After being subjected to some of the most vile verbal abuse I have experienced in my entire life, examples such as "you are a fucked up mental case", "a fat cunt", "I really hope you that cancer spreads through your body and you die" (whilst I was going through investigations for ovarian cancer) and the worst being, "you should commit suicide like your fucked up mother" (my mother had mental health issues and committed suicide when I was 13). This is only some of it and after 10 years I also discovered that he had been married and had 2 grown up sons before I met him. This I found out through our DS who was introduced to them as his brothers. I have to add this was one of many lies over the years. He lied about his age, his nationality, even his name. I was never allowed to meet any of his family or friends.

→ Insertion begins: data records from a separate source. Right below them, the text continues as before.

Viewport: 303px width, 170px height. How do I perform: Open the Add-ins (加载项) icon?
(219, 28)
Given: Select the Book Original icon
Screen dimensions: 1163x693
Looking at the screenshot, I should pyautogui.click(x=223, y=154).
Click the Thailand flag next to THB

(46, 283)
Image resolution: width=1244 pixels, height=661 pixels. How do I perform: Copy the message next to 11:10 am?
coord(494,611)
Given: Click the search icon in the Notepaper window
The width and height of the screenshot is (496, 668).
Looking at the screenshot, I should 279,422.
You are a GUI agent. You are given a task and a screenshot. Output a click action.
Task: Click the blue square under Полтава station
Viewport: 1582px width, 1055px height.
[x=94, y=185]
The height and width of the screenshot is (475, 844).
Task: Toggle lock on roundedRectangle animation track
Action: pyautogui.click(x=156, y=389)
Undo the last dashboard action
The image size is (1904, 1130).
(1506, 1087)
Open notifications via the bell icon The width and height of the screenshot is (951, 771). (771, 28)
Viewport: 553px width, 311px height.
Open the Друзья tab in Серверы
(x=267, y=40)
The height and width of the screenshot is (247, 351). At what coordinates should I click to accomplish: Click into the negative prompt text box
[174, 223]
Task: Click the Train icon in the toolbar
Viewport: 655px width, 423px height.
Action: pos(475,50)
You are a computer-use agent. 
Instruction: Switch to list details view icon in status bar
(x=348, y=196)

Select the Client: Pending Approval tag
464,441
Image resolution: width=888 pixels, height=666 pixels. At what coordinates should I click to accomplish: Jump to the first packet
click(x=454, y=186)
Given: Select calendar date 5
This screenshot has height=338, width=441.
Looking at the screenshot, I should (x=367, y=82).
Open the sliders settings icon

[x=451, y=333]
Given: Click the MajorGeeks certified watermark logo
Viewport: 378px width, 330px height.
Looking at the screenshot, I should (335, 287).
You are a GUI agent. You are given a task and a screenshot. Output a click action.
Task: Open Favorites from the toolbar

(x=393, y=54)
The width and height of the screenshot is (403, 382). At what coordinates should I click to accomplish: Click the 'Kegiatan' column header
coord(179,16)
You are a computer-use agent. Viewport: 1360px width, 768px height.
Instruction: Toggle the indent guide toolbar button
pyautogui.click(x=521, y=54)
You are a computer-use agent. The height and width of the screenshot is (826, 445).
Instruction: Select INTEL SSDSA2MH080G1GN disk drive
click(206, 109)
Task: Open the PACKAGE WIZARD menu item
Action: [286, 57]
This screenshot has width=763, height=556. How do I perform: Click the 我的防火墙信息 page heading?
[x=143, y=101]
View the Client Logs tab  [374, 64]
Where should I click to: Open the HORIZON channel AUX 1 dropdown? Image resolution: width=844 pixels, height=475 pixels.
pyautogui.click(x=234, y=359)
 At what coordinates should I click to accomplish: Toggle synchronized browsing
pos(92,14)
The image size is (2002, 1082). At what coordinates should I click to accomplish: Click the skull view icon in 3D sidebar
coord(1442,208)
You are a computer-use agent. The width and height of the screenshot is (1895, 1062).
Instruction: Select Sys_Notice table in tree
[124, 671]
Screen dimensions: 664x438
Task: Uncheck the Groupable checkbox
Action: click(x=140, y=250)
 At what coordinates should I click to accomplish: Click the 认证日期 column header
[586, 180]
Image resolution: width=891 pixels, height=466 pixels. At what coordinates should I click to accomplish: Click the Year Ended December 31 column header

We have never really lived together and things were on and off for years. We used to do things as a family, outings,eat meals together etc, and I have an older DS from a previous relationship.
So finally something snapped and I had enough and I told him it was over and basically limited contact with XP. The abuse escalated to abusive meassages on my home phone, abusive texts and culminating in four days of abuse via email. I have stopped XP coming into my house anymore, even to use the toilet, when picking up DS2 as he was using this as an excuse to worm his way back in.
I have had to resort to using choose to refuse so as to have some peace. After a while the apologies, begging for forgiveness started by teaxt and email. He had been a dickhead and that he wanted us to be a family. He keeps suggesting that I should give him a chance and should talk to him. I know its all about him and what he feels and he knows what he has lost. Not once has he expressed any remorse for the pain, hurt and utter despair I have suffered. It is almost as though he expects me to forget about everything he has done and move on, go back to the ways things were. I cannot find it in myself to forgive any of it, I just want to get on with my life and I am so much happier now he is no longer around. The apologies are not really meant are they?